Optional: For Further Investigation
Question #1
In light of the significant research presented by Rothstein and Reardon on the impact of health care, nutrition, parents, home and community on the achievement gap, what recommended policies (e.g. earned income tax credits, school-community health clinics, affordable housing, early childhood education, after-school and summer programs) do you find most promising for the school district you are investigating or that serves your children? A new endeavor in the philanthropic community is called “collective impact.” Collective Impact reverses the traditional nonprofit social change process. Traditionally, a nonprofit identifies an isolated need, creates a service for that need, demonstrates results, and scales their service to more people in hopes of creating larger societal change. Collective Impact instead begins with changing the community overall and works backward. See seminal article in the Stanford Social Innovation Review. What community stakeholders are likely to help initiate a broader approach for collective impact in improving the schools in this district?
Question #2
In Whither Opportunity?, edited by Duncan and Murname, the American promise of social mobility through educational equity has been seriously eroded in the past three decades of widening social and economic inequality; in fact, the correlation between family income and wealth and the educational attainment of children has strengthened over this period and perhaps calls into the question the capacity of American schools to perform this historic role of promoting equity. This correlation, known as the “iron law” of education policy, however, has been successfully overcome in countries like Finland and Canada (see Pasi Sahlberg, Finnish Lessons). What factors have strengthened this correlation in the American context and what corresponding policies could address them, given or in spite of international differences in political economy (i.e. the American emphasis on free market ideology)?
Question #3
In Closing the Opportunity Gap: What America Must Do to Give Every Child an Even Chance, Carter and Welner argue that opportunity to learn is the essential condition for every child to learn and achieve their potential and yet it has been ignored and even dismissed by policymakers in the standards-based reform era as an “excuse” for the failure of schools in high-poverty communities. Opportunity to learn is actually a legal principle established by Title VI of the Civil Rights Act of 1964 and has a long case law history.
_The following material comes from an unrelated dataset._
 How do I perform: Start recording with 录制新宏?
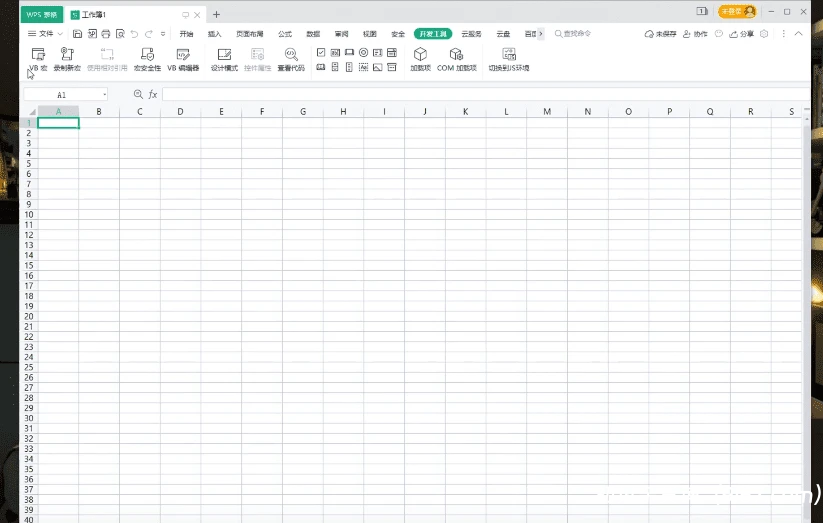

In recent decades, advocates for equity, however, have been generally unsuccessful in using opportunity to learn in courts (e.g. see this summary by FAIRTEST on the decision in G.I. Forum et al. v Texas Education Agency, where plaintiffs failed to win even though showing that high stakes “exit level” tests had a disparate impact on minority students). Nevertheless, groups like the Lawyers Committee for Civil Rights under Law, NAACP and NUL continue to seek to leverage the law to ensure the federal role in ensuring equity in schools (see this 2010 framework for reauthorizing ESEA). What do you consider the promise and the challenges in using opportunity to learn as a strategy to improve America’s schools?